- Genre: Family Drama Comedy
- Based on: Hisaar-e-Mohabbat by Faiza Iftikhar
- Written by: Faiza Iftikhar
- Directed by: Haissam Hussain
- Starring: Maya Ali; Osman Khalid Butt;
- Theme music composer: MAD Music
- Opening theme: Aunn Zara
- Composer: MAD music
- Country of origin: Pakistan
- Original language: Urdu
- No. of episodes: 20

Production
- Executive producer: Tahir Mehmood
- Producer: Shahzad Chaudhry
- Production locations: Lahore, Punjab, Pakistan
- Cinematography: iIlyas Kashmiri
- Editor: Iftikhar Manzoor
- Camera setup: Shehzad Baloch
- Production company: Oriental Films

Original release
- Network: A-Plus Entertainment
- Release: 18 June – 31 October 2013

= Aunn Zara =

Television series

Aunn Zara is a 2013 Pakistan drama television series telecast on A-Plus Entertainment. It revolves around a married couple spoilt by their respective families and desperate to escape this attention. It is based on Faiza Iftikhar's novel Hisaar-e-Mohabbat, and is directed by Haissam Hussain. It stars Maya Ali and Osman Khalid Butt.

==Plot==

The story revolves around the lives of Aunn and Zara. Aunn, being the only male in his family, is overtly pampered by everyone. Aunn is dying to break out of the shackles of his overprotective and overbearing family members. Zara is a headstrong and vivacious girl. In contrast to Aunn, she lives in a house where she is the only female member of her immediate family. Zara lives with her father and grandfather. Her father, Jamshed, a retired army officer, wants Zara to join the air force. However, Zara wants to have a family life.

Aunn and Zara's first encounter upsets them. A misunderstanding lands Aunn's proposal in front of Zara's family. Unaware of the proposal, Zara lies to her father that she loves Aunn.
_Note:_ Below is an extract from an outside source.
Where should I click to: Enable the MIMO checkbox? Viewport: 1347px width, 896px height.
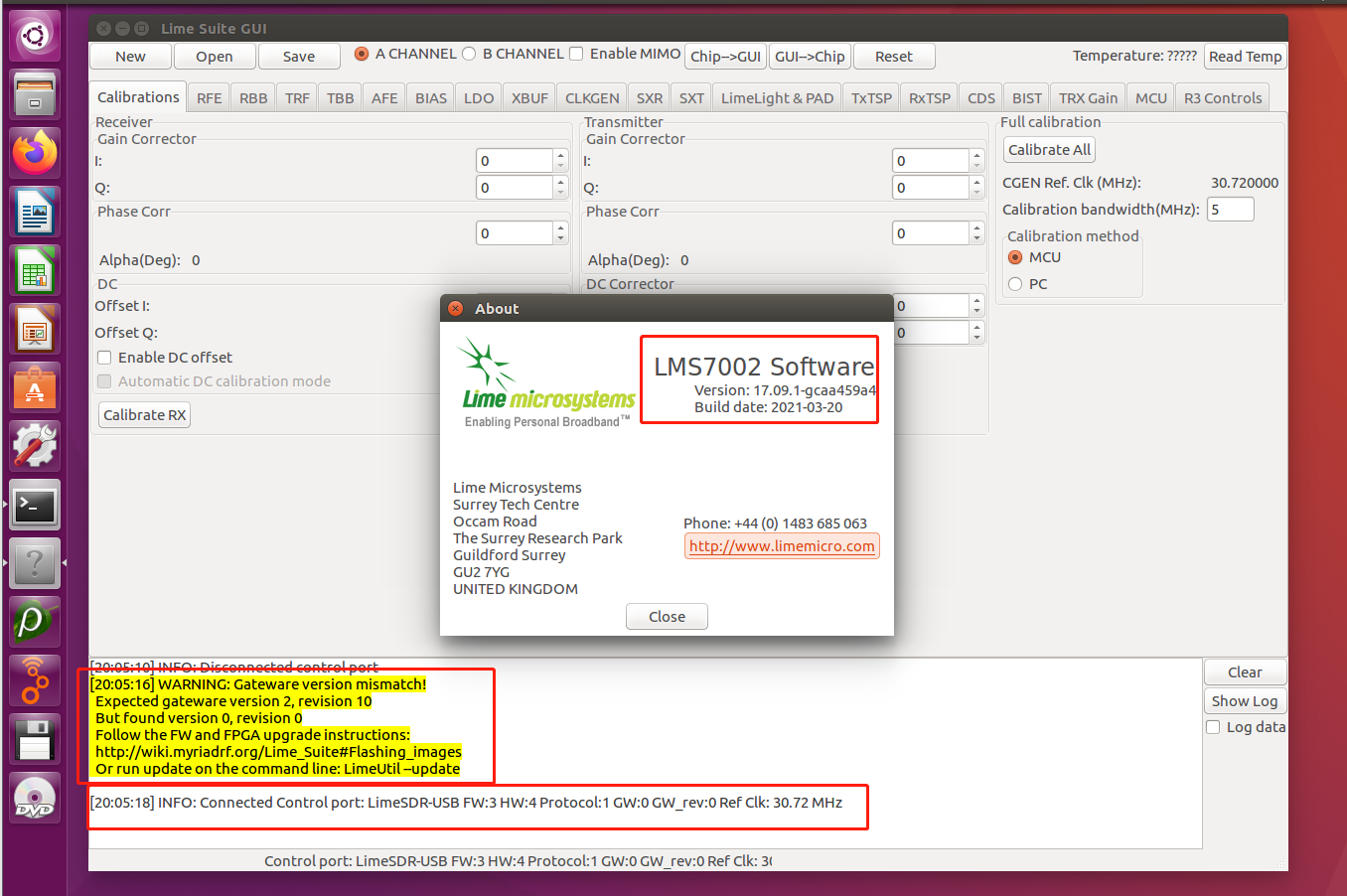(576, 54)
When Aunn and Zara discover who they are marrying, they resist but eventually get married. The duo spend time together and eventually fall in love. Aunn realizes that his family is overbearing, and he cannot spend time with Zara. He creates misunderstandings between Zara and his family. Soon a rift develops between Zara and Aunn's family, resulting in Aunn and Zara shifting to another house. Zara learns that she is pregnant.

Zara's friend, Shehna, clears the misunderstanding between Nighat and Zara. Meanwhile, Aunn informs his family about Zara's pregnancy. Aunn's family gets excited, but they fear that Zara might want to keep them away from the baby. Nighat informs the family about Aunn's past actions leading to the strained relationship with Zara. Aunn also confesses his mistakes. Zara eventually reconciles with Aunn's family.

== Cast ==

Osman Khalid Butt played the lead role.

- Maya Ali as Zara
- Osman Khalid Butt as Aunn
- Sabreen Hisbani as Nighat
- Irfan Khoosat as Zara's paternal grandfather
- Nasreen Qureshi as Aunn's paternal grandmother
- Hina Khawaja Bayat as Husna
- Mukarram Kaleem as Manzar
- Adnan Jaffar as Zara's father Jamshed
- Yasir Masher as Aunn's paternal Uncle
- Mahira Bhatti as Shehna
- Saima Saleem as Aunn's paternal aunt

==Soundtrack==

The theme song "Aunn Zara" was composed by MAD Music with the lyrics by Awais Sohail. It was sung by Athar and Ragini. Other background music are also composed by MAD Music.

Track listing
| No. | Title | Singer(s) | Length |
|---|---|---|---|
| 1. | "Aunn Zara" | Ather and Ragini | 2:53 |

==Broadcast and release ==

First premiering in May 2013 on A-Plus Entertainment, the series was re-launched with enhanced marketing efforts following the appointment of Noor ul Huda Shah as the network's CEO, who recognized the show's potential. It later aired in India on Zindagi, first in 2014, and then in 2022. The series became available on ZEE5 as a video-on-demand in 2020.

== Reception ==
=== Critical reception ===
Sadaf Haider of The Express Tribune praised the series for its simplicity, and unique storytelling, and commended the performances of Osman Khalid Butt and Maya Ali, as well as Faiza Iftikhar's nuanced characters. In the year-ender list by the same newspaper, the series was voted as the Best Drama Serial (reveiwer's choice), Best Writer (reviewer and people's choice) and Best Supporting actor for Mukarram Kaleem (reviewer's choice).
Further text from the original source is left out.